Петрунель продолжал смотреть на собственные руки. И словно бы совсем не слышал короля. Потом медленно поднял глаза и тихо сказал:
— Неужели?
А потом одним простым жестом щелкнул пальцами. И единственное, что все еще видел теперь перед собой — это не остывший труп королевы. И лампу, валяющуюся у ее ног.
XXXIX
24 декабря 1186 года, Трезмонский замок
Поль что было духу мчался к Лиз. Мысли его перескакивали с вынужденного побега на Скриба в Святой земле, а потом от брата Ницетаса устремлялись к дыре, ведущей домой. Домой! Наконец-то он точно знал, где его дом. Оставалось найти способ туда вернуться.
Теперь уже несомненно бывший монах влетел в свою комнату и с порога заявил Лиз:
— Собирайся! Мы уезжаем!
Вивьен Лиз, укачивавшая благородного отпрыска маркиза де Конфьяна, приложила к губам палец и тихо сказала чуть сиплым голосом:
— Тише, он засыпает. Куда ты собрался?
— Не я, а мы! — громким шепотом проговорил Поль. — Ницетас всерьез задумал увезти меня в обитель. Но это бы ладно, — махнул он рукой. — Для тебя это будет опасно. И даже Барбара не сможет прятать тебя вечно. Поэтому она предложила нам убежать. Вот только дыра… она останется здесь, — и он жалобно глянул на Лиз.

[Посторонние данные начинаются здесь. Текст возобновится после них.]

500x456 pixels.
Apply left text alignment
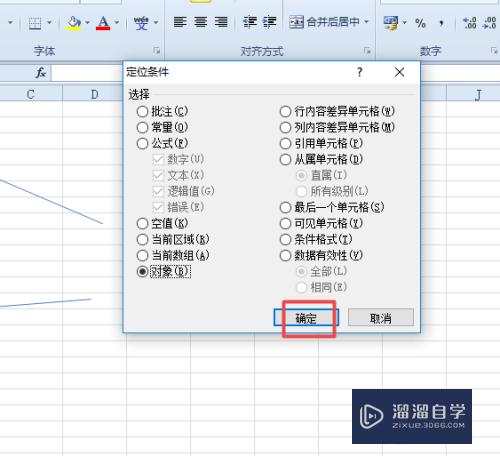click(180, 22)
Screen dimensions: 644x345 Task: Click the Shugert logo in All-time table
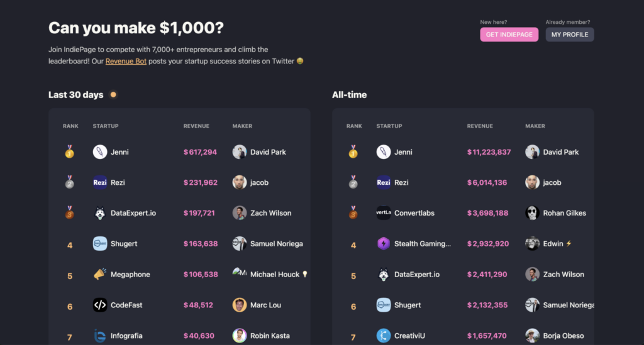click(x=384, y=305)
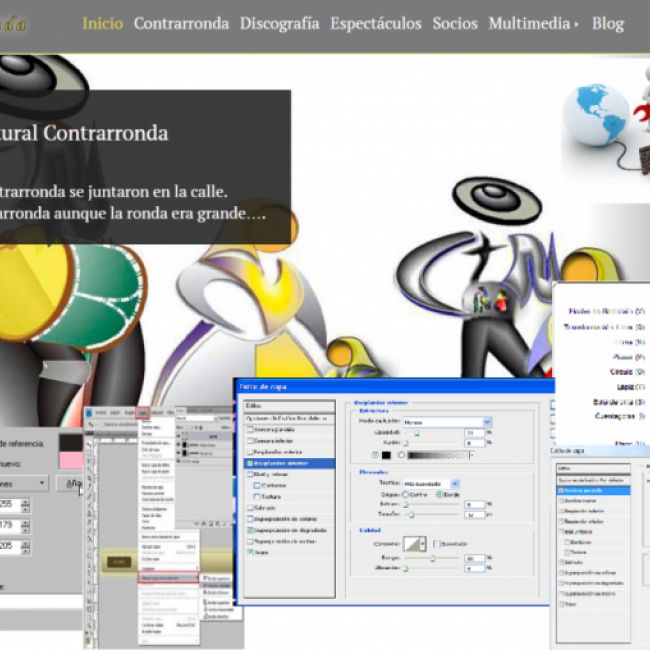Click the highlighted Capa menu in Photoshop

pos(143,412)
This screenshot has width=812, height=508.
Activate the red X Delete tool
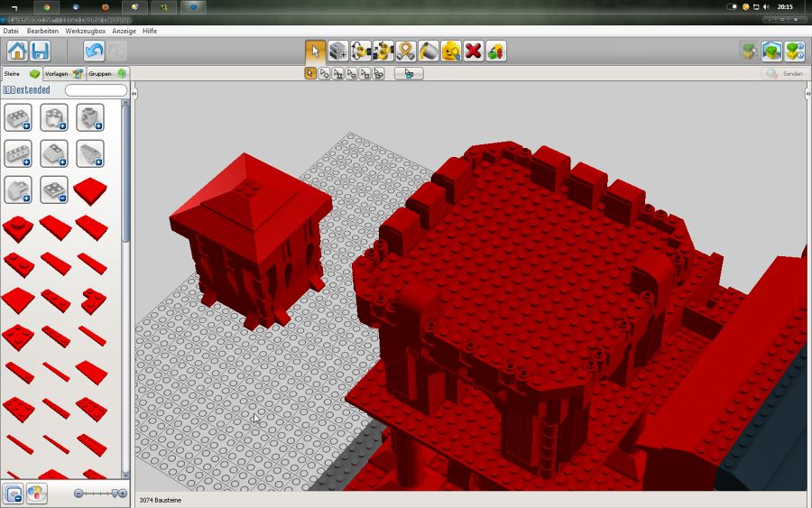click(474, 51)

Заплаканные глаза ее неожиданно вспыхнули радостью. Она торопливо уложила ребенка на постель, стараясь не разбудить его, и тут же бросилась на шею Полю.

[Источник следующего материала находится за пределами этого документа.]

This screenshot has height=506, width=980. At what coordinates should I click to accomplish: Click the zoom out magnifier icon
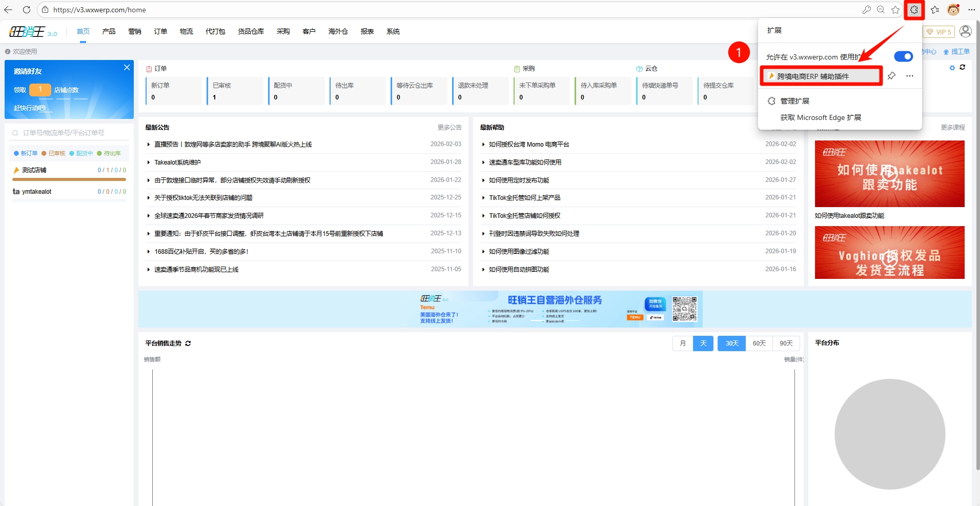881,10
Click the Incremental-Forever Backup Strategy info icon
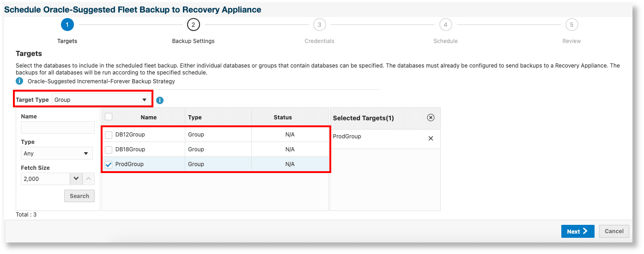Image resolution: width=644 pixels, height=254 pixels. (19, 81)
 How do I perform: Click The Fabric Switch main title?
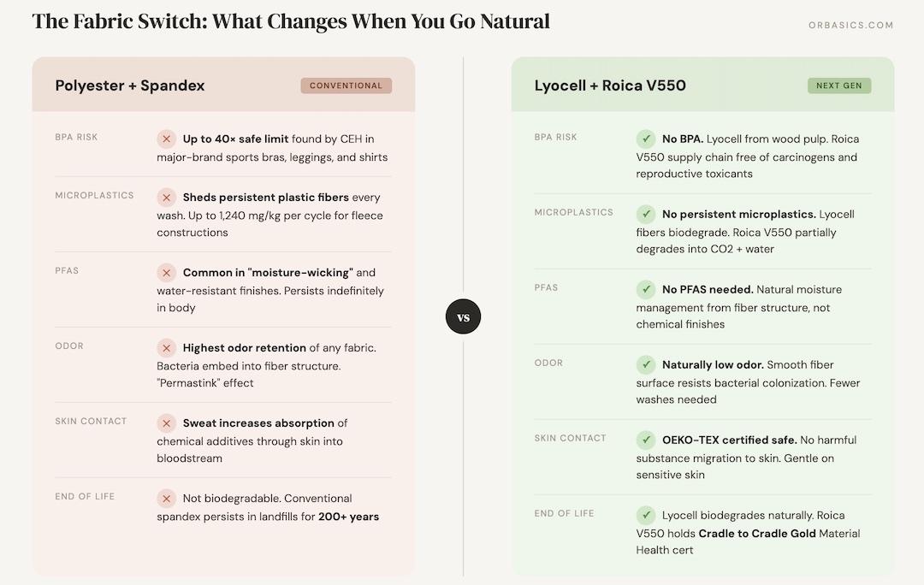[x=291, y=21]
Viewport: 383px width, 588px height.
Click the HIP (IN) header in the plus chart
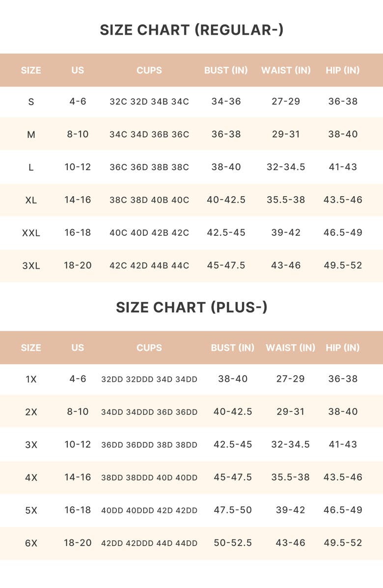tap(342, 348)
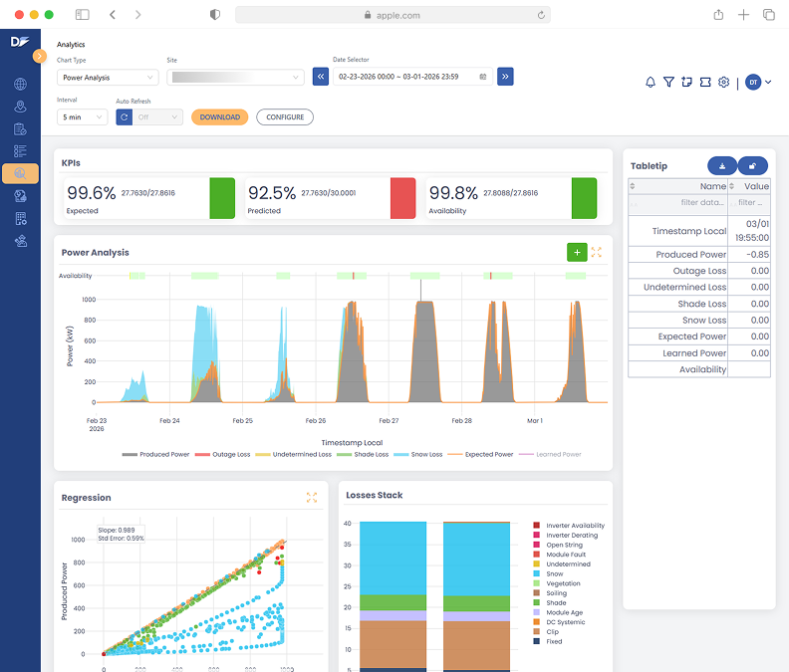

— Мне нечего собирать, — весело объявила она. — И дыра от нас никуда не денется. Я все придумала! Сбежим куда-нибудь, где можно будет спокойно подумать, как вернуться домой!
— Она-то не денется, мы от нее денемся. Ты же говорила, что она в кухне.
— Бедный мой, бедный, — Лиз взъерошила его волосы, — совсем тебя это все запутало! Я же потом говорила, что дыра — это ты!
— Я думал, ты шутила. Но я тогда совсем ничего не понимаю.
Он сел на кровать, глянул на младенца, который лежал с открытыми глазами и, кажется, затаив дыхание, прислушивался к их разговору.
— Черт! — глядя на маркиза, ругнулась Лиз. — Все труды насмарку.
Она уселась к Полю на руки, не желая отпускать его ни на минуту, и обратилась к юному де Конфьяну:
— Учти, что обо всем, что ты сейчас услышишь, ты должен будешь молчать до конца жизни! Но если со временем придумаешь, как воспользоваться полученной информацией и навестить нас дома, мы будем рады. Только сперва подрасти, чтобы не орал по ночам!